**Lignes fournies**:
- - -
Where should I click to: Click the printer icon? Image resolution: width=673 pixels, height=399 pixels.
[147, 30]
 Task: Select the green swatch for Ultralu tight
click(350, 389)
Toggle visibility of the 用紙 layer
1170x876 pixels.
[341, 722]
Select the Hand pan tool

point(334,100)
- - -
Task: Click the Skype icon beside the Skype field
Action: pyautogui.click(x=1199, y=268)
- - -
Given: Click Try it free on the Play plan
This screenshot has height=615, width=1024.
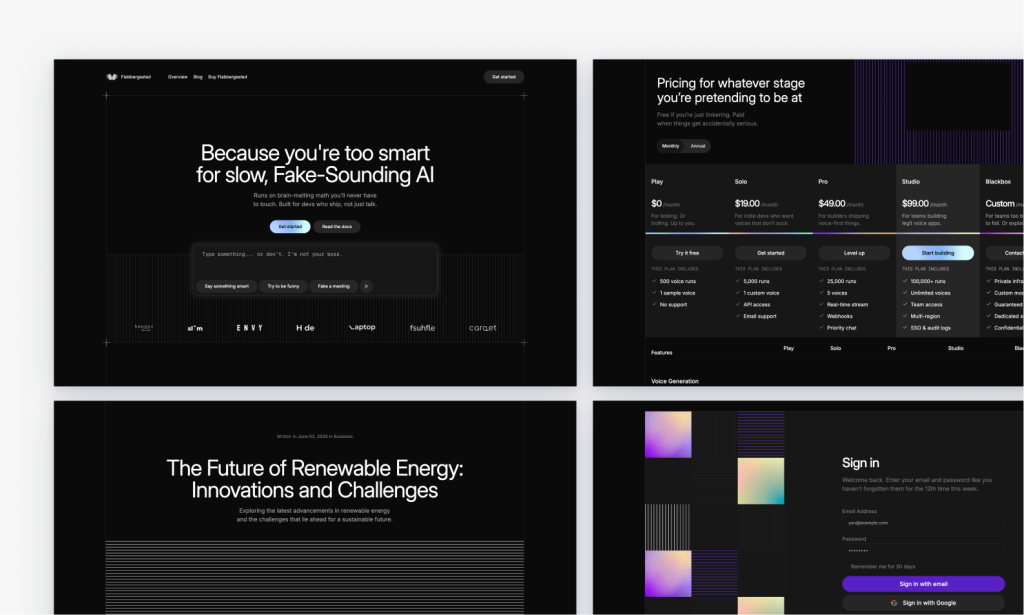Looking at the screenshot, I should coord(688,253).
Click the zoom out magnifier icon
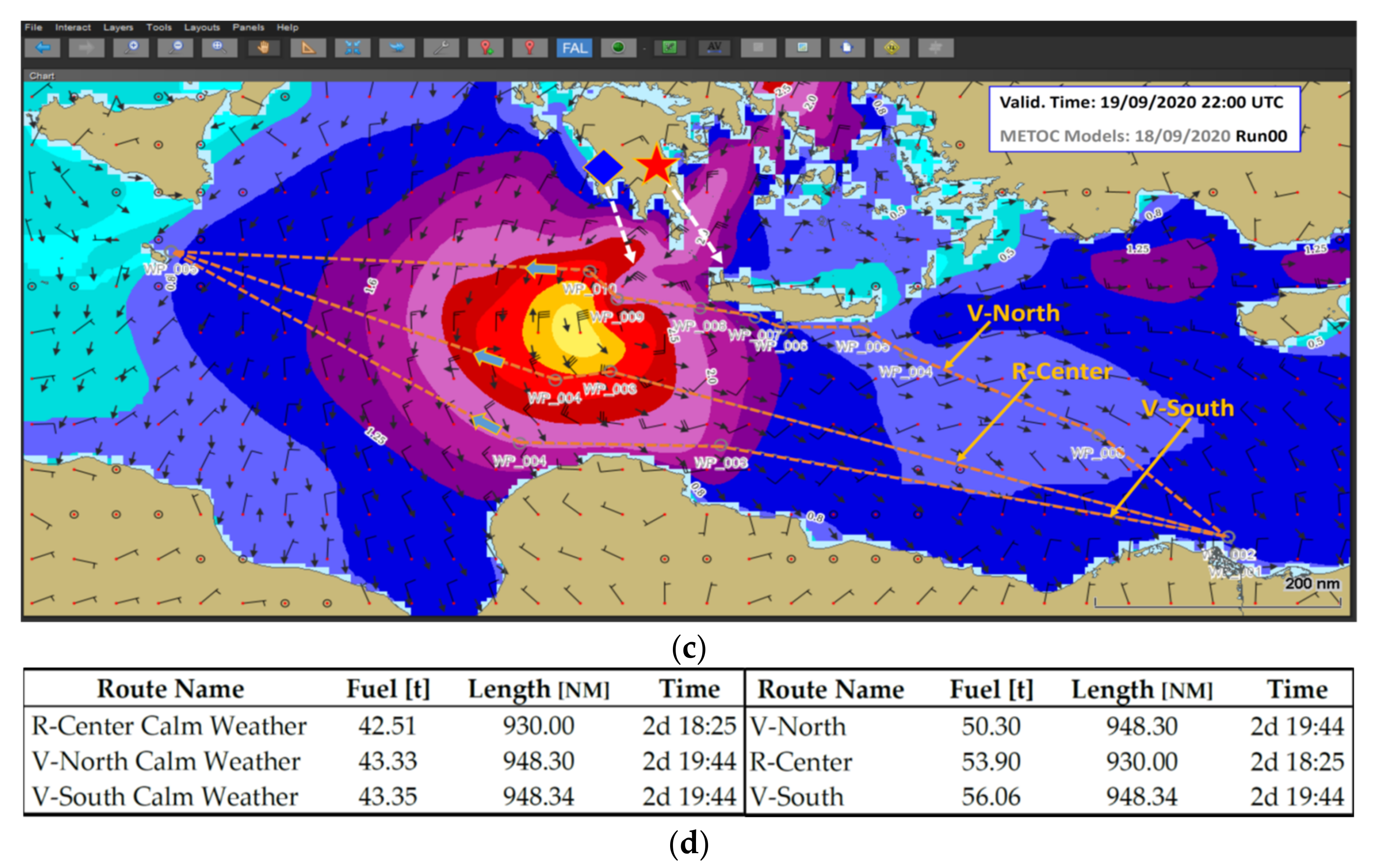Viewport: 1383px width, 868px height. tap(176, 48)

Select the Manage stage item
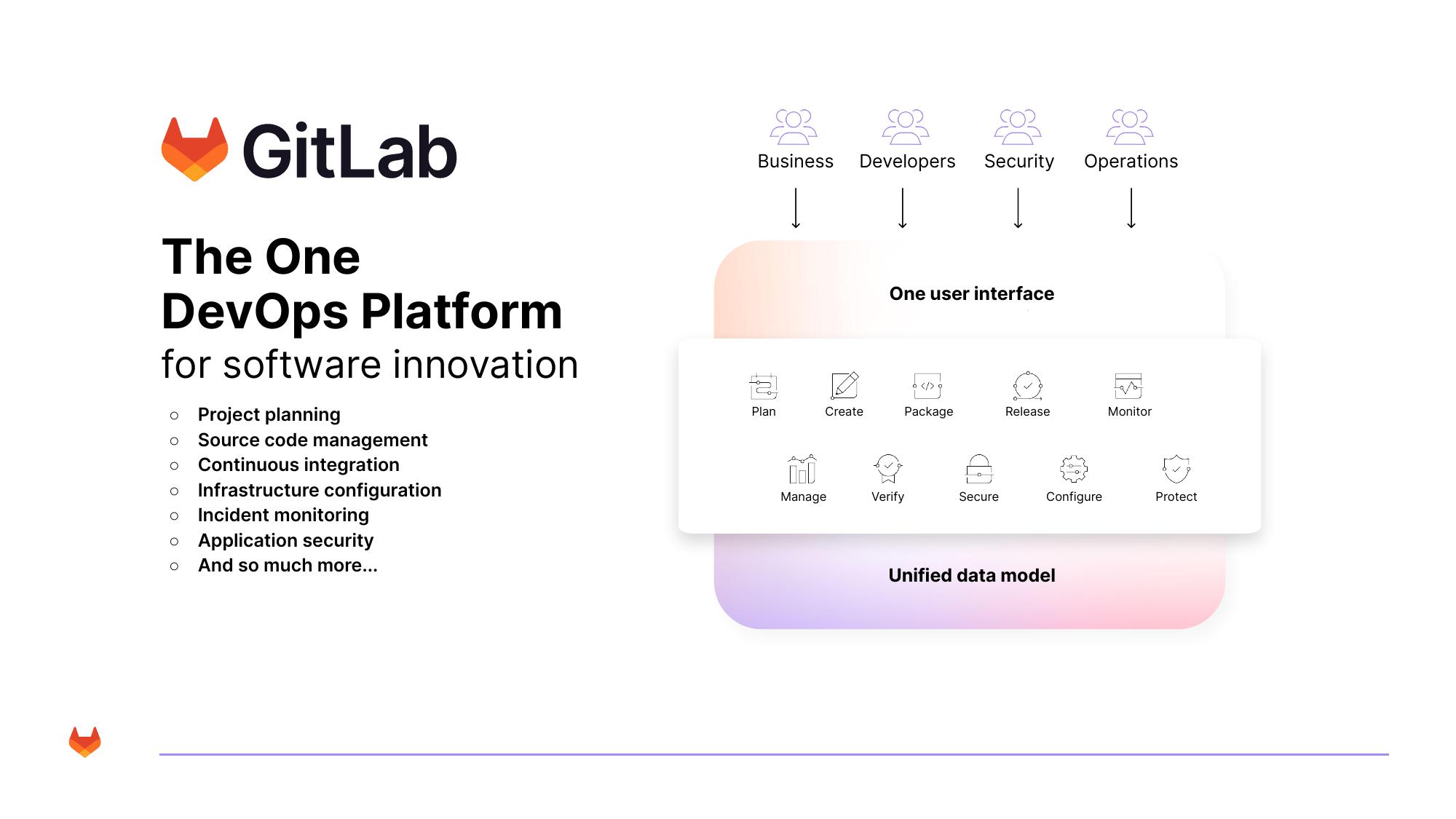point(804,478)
- - -
**Consigne**: Renvoyez à l'identique les lignes allant de celle qui contient « Where should I » jusqu'à celle qui contient « point(334,100) », ces deux lignes comprises.

**Réponse au problème**:
Where should I click to: Click the printer icon? Image resolution: width=673 pixels, height=399 pixels.
[147, 30]
 Task: Select the green swatch for Ultralu tight
click(350, 389)
Toggle visibility of the 用紙 layer
1170x876 pixels.
[341, 722]
Select the Hand pan tool

point(334,100)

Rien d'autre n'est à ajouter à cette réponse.